When the sun is down, it's down not just for a singe country or a city. When the wind is not blowing, it's not just a local phenomena for a single country/city. Etc.
> the actual number for PV is about 10%, and even given that capacity factor the world is currently on the path to that alone being sufficient by the early 2030s.
So, riddle me this: if you want to account for days when wind and electricity produce only 1-3% of their installed capacity, how much capacity (and storage) needs to be installed to provide full energy needs?
> That's like saying your car is "currently" only as fast as a bicycle
False analogy
> And if everyone running the grid were to say "we're not having a grid any more", Kaufland and Obi both sell kWh-range battery packs at low enough prices that, given the way they wear over use, they'll already be cheaper over their lifetime.
How many of those battery packs you will need for "no grid"?
> hence why it's not common, but it is already there.
Of course it's nowhere near "there", wherever there may be.
Indeed, but we don't need it everywhere — between transmission lines and that most of the good sites in Germany are pretty close to the major industry and population centres (except Berlin and Brandenburg, which is basically marsh and nature reserves, leading back to the transmission lines).
> Indeed, but we don't need it everywhere — between transmission lines and that most of the good sites in Germany are pretty close to the major industry and population centres
1. Not everywhere, but you need quite a lot of them. You significantly underestimate how much power modern civilisation consumes
2. You can't build a hydroelectric plant/storage in the marshes. You can't build it willy-nilly in any river you want, either. You can't just build it on any lake or in any mountains you like.
> I might be overestimating power lines or people's willingness to have transmission lines near them.
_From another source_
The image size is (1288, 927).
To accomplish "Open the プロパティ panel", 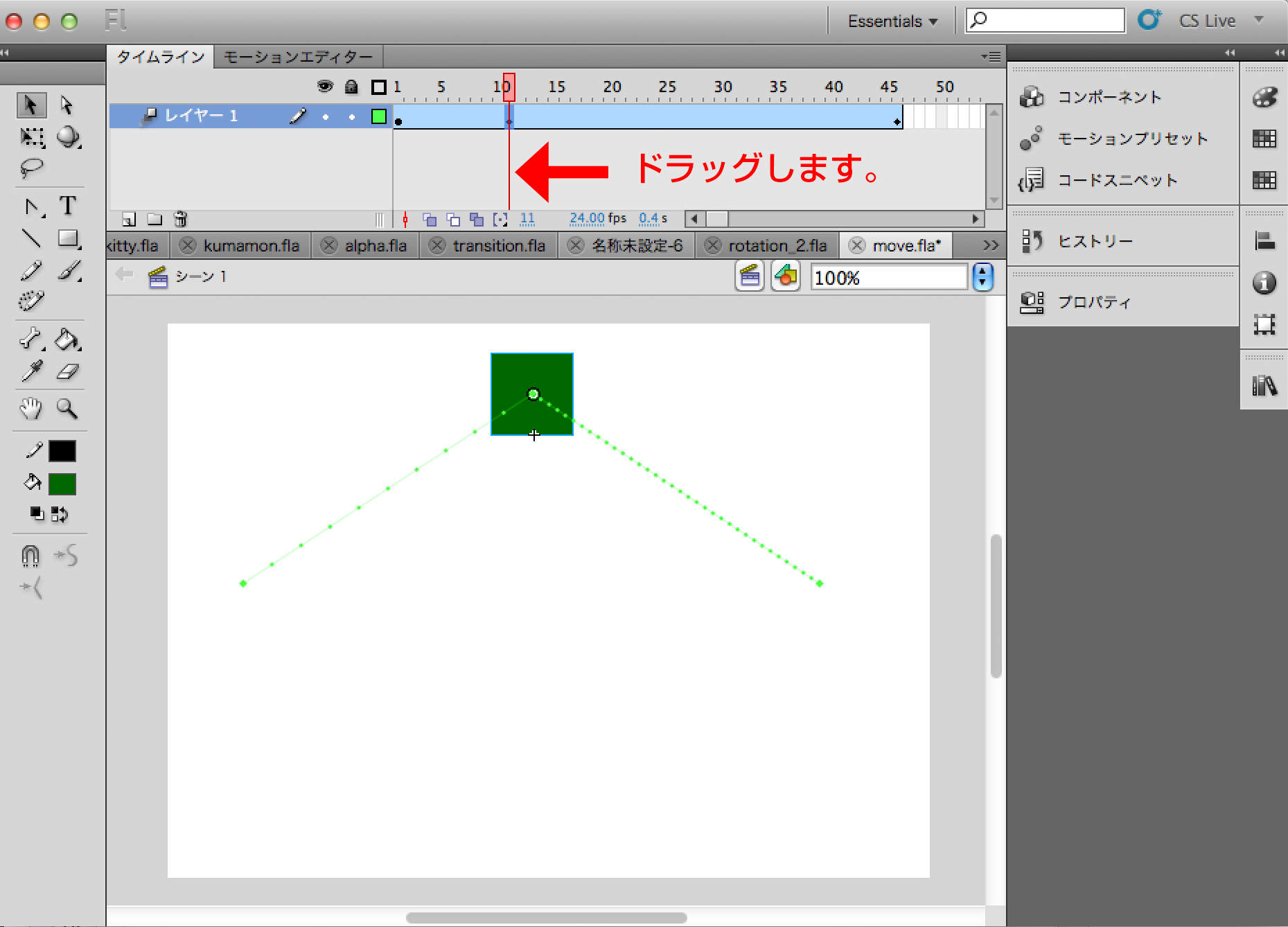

The question isn't about power lines. The question you started with is "Hydroelectric is generally counted as a renewable, and it's also a storage system."
The problem is that yo uneed to build a lot of them, and you can't just build them abywhere you want.
> What's the ampacity of a typical high voltage line?
Zero. The storage capacity of a high voltage line is zero.
> The question isn't about power lines. The question you started with is "Hydroelectric is generally counted as a renewable, and it's also a storage system."
Needless pedantry as everyone uses transmission lines so that power creation and storage aren't in the same physical location as the end use.
If you've got a 5 GW line going from Berlin to, say, the Czech border (where there's currently already a 1 GW hydro plant, I make no claims about environmental capacity for more even though it seems plausible at first glance), then you've got hydro storage keeping the lights on in the city even though it's 215 km away because there's nowhere here to put any hydro storage.
That's why it matters what the amp-acity of a HV line is.
UK is a varied mix so hard to say the main source. gas, coal and oil (almost entirely gas) together are about 40% of generation. The other 60% is imports, biomass, wind, solar, hydro etc.